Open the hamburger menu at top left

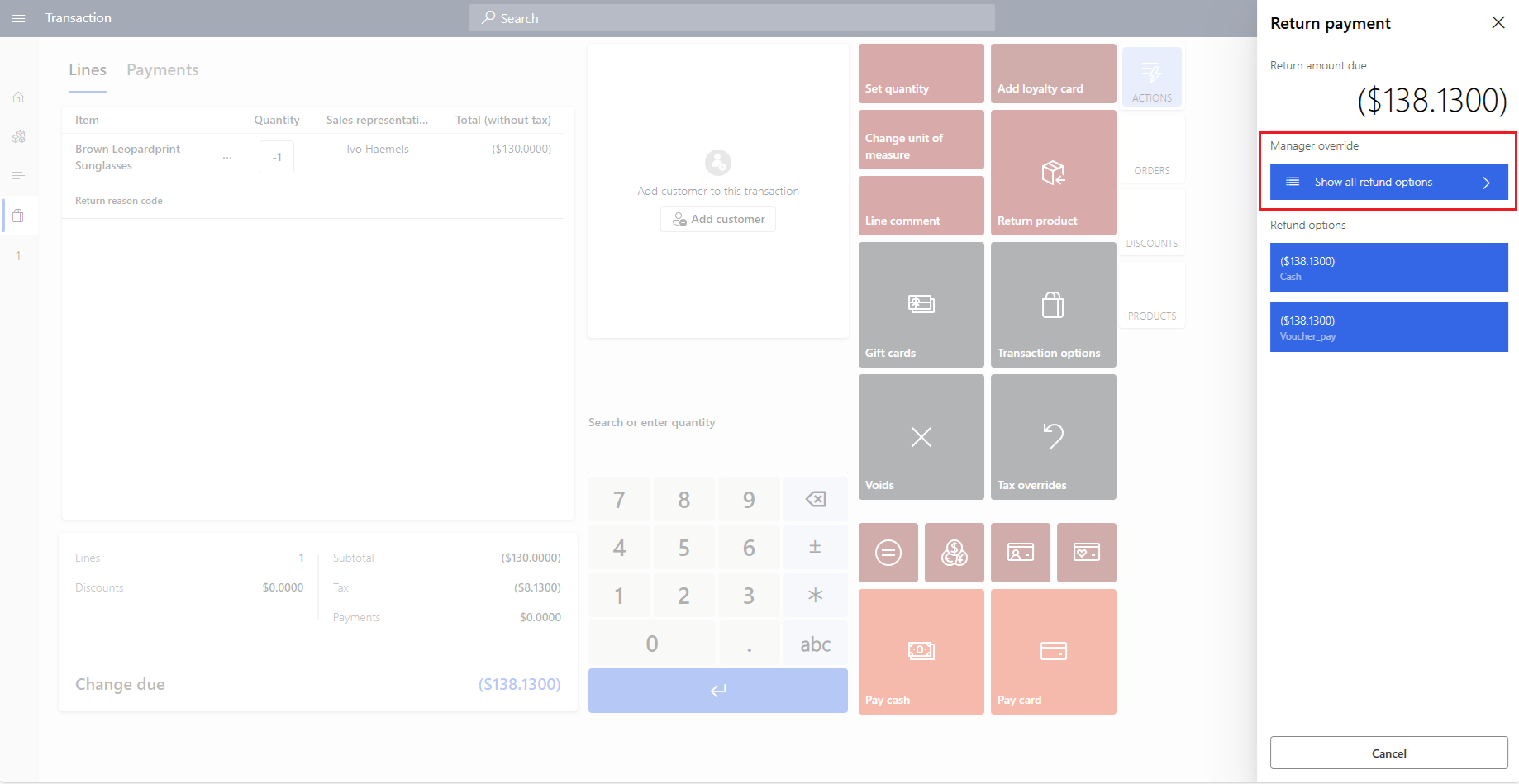click(18, 17)

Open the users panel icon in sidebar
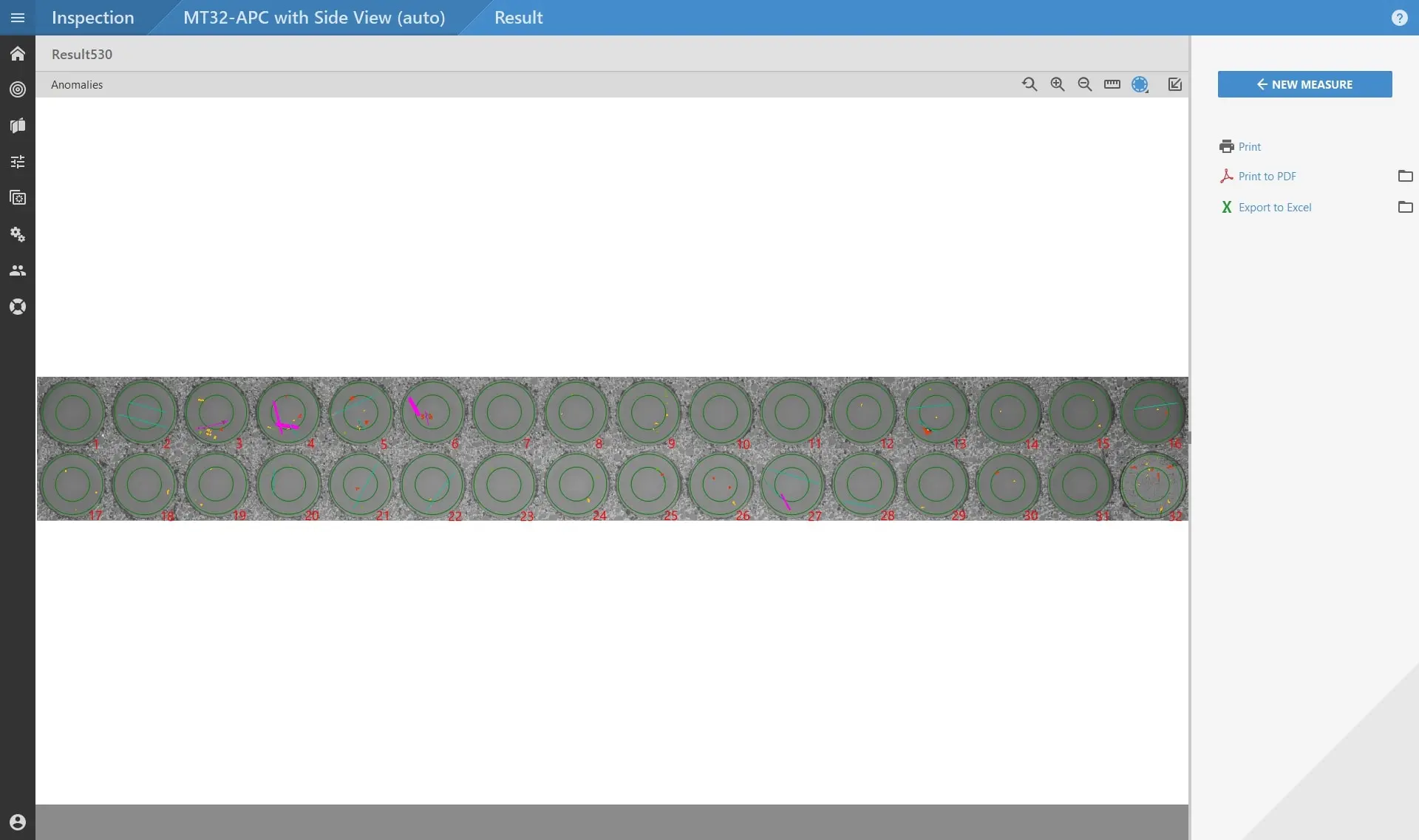(x=17, y=270)
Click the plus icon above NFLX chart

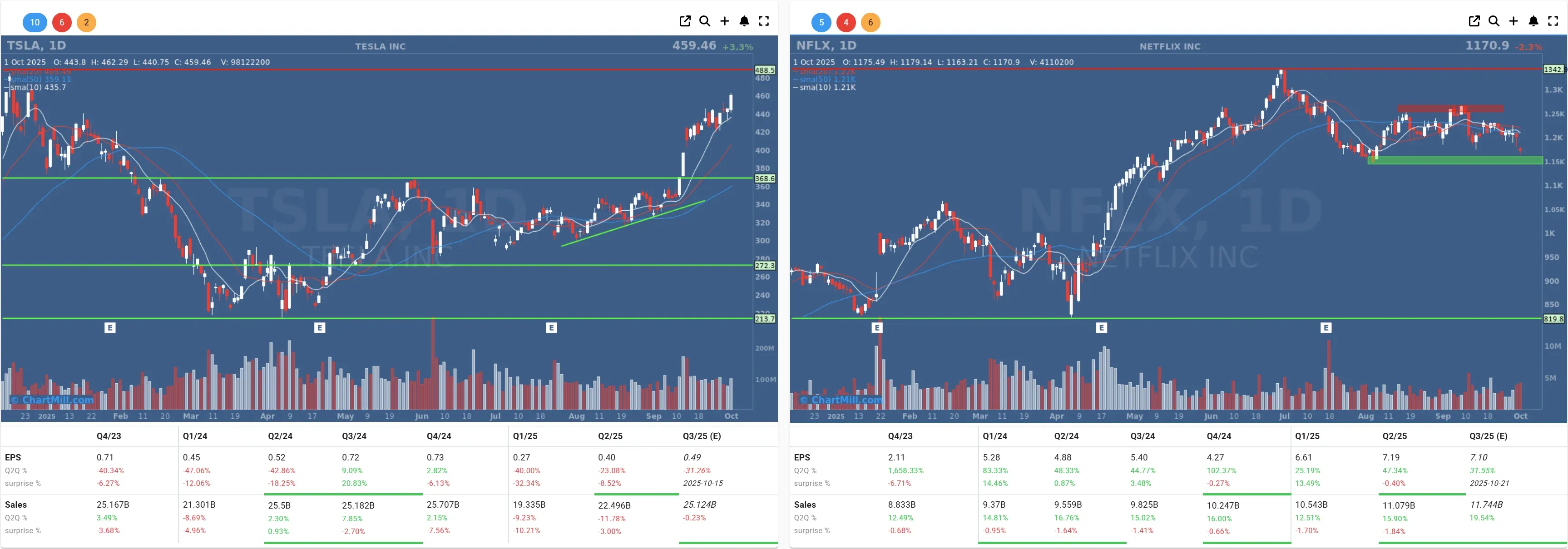tap(1513, 21)
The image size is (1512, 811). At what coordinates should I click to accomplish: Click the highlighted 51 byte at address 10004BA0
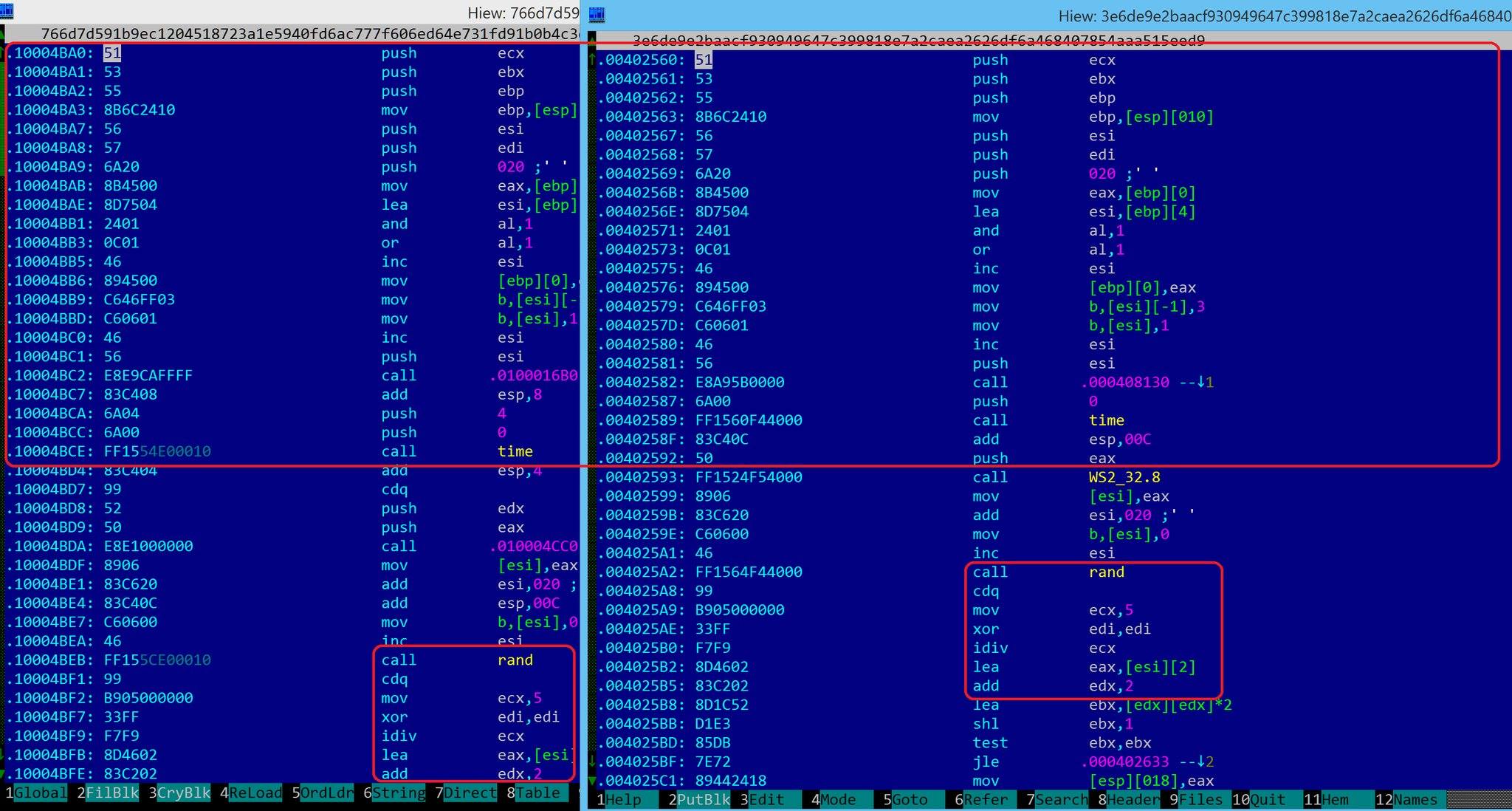pyautogui.click(x=111, y=53)
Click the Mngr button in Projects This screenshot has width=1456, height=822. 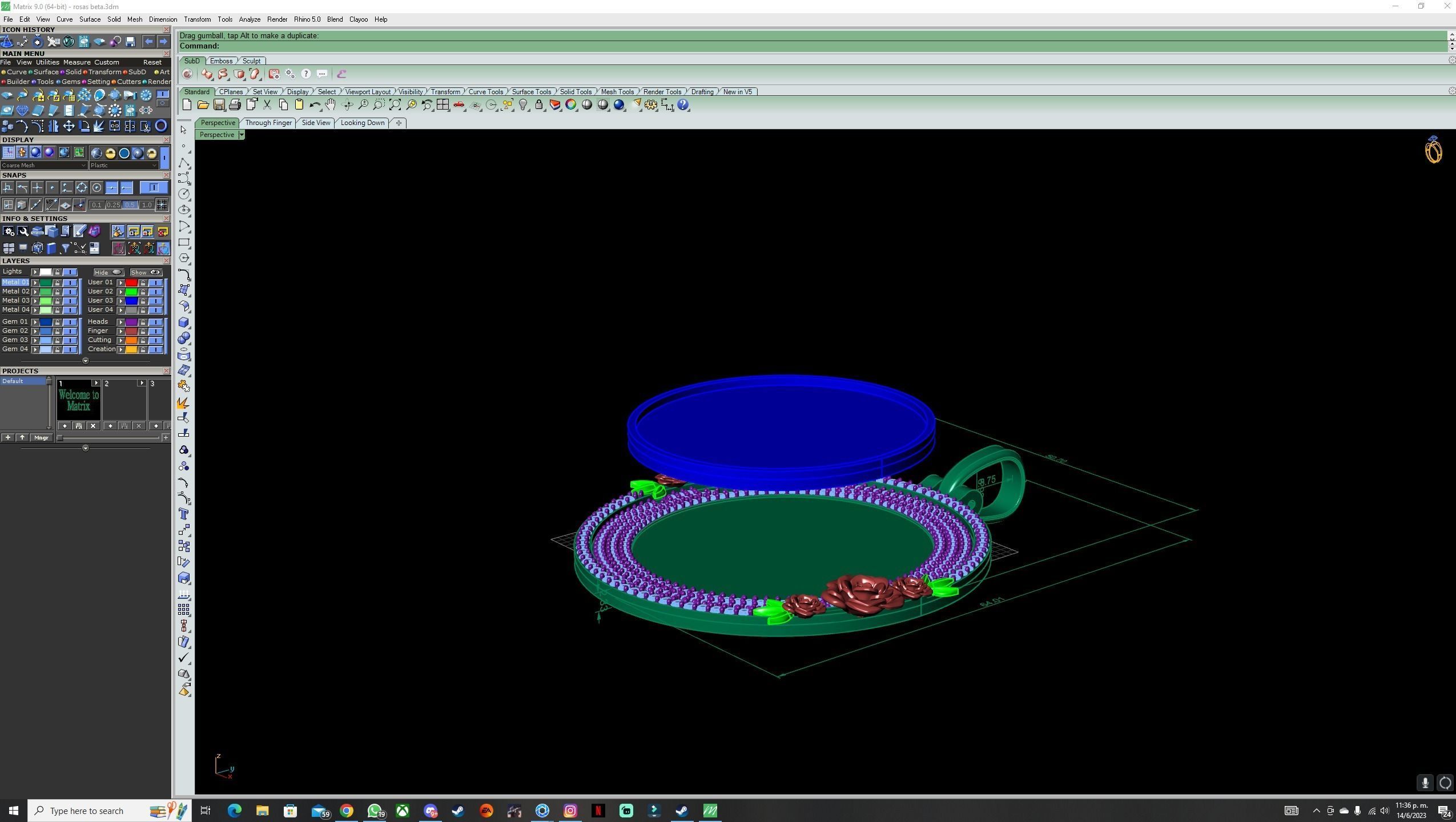pos(41,438)
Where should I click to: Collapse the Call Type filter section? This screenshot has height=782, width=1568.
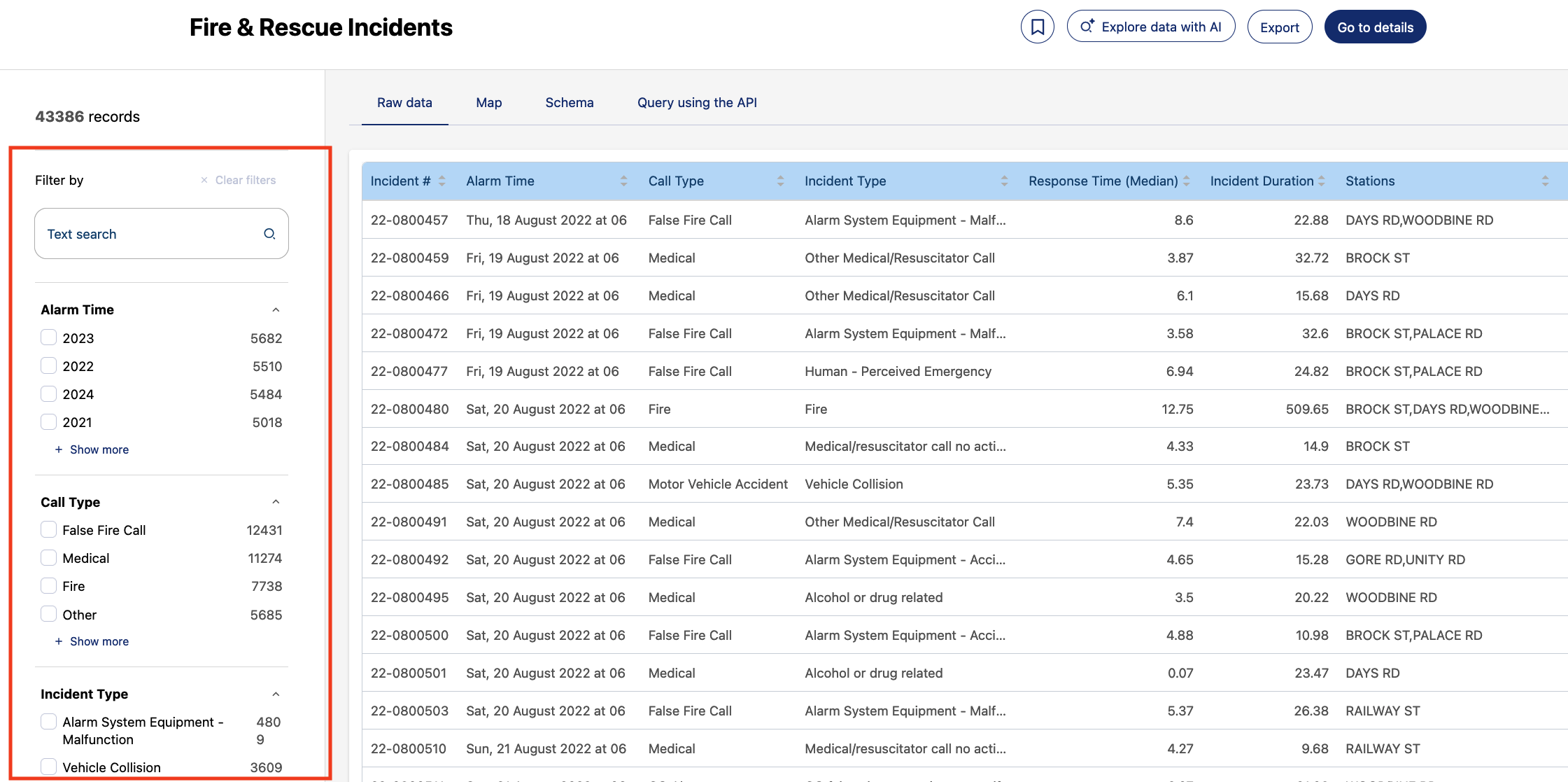click(276, 502)
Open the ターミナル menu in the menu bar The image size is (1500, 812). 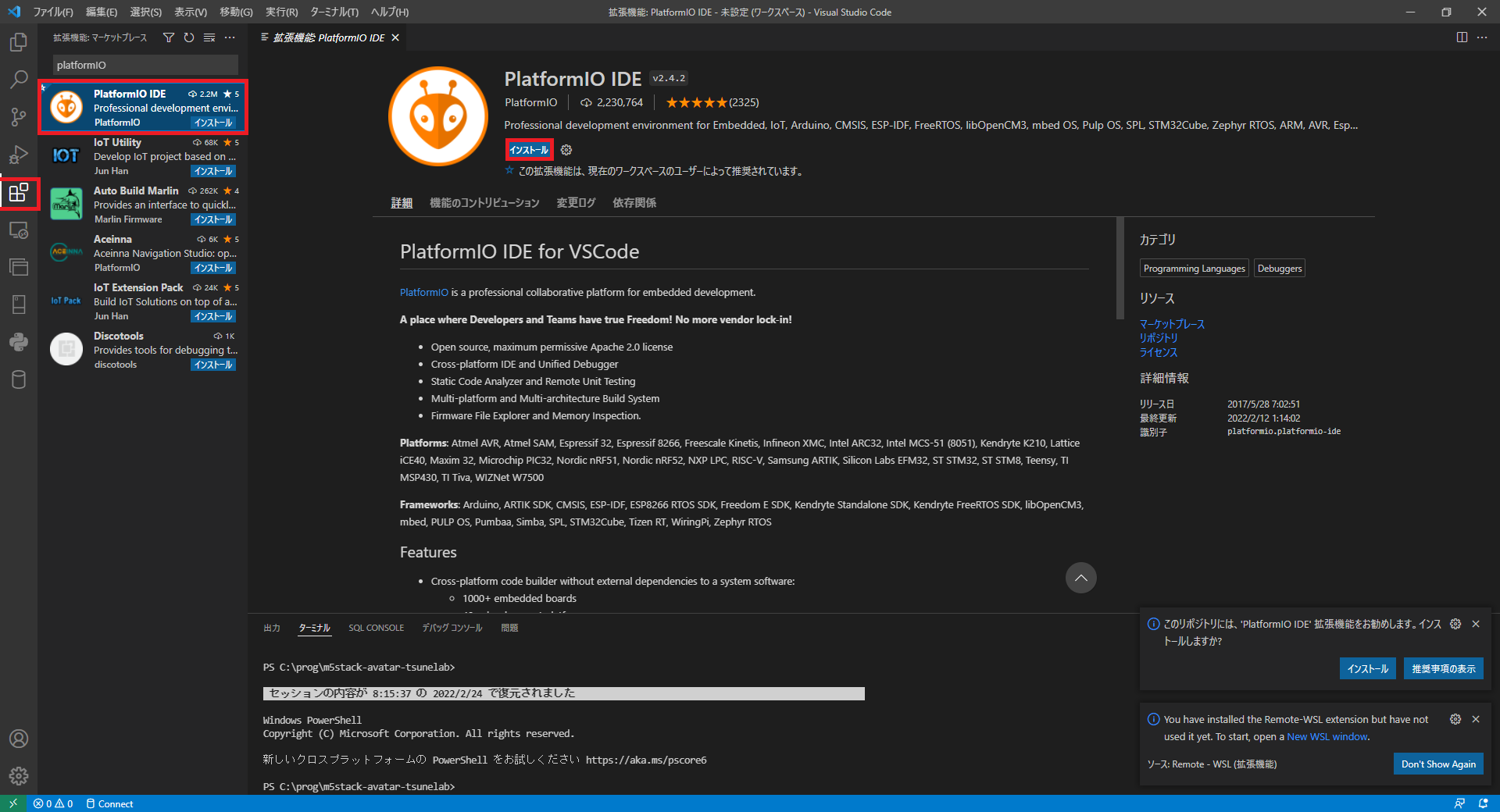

### What to work on
Where the line containing "Where should I" appears, begin copying there and continue exactly through the final line of the records; both end lines belong in the copy, pictures do not.

### Task output
Where should I click to: Collapse the Call Type filter section? This screenshot has height=782, width=1568.
click(276, 502)
Open the ターミナル menu in the menu bar The image size is (1500, 812). 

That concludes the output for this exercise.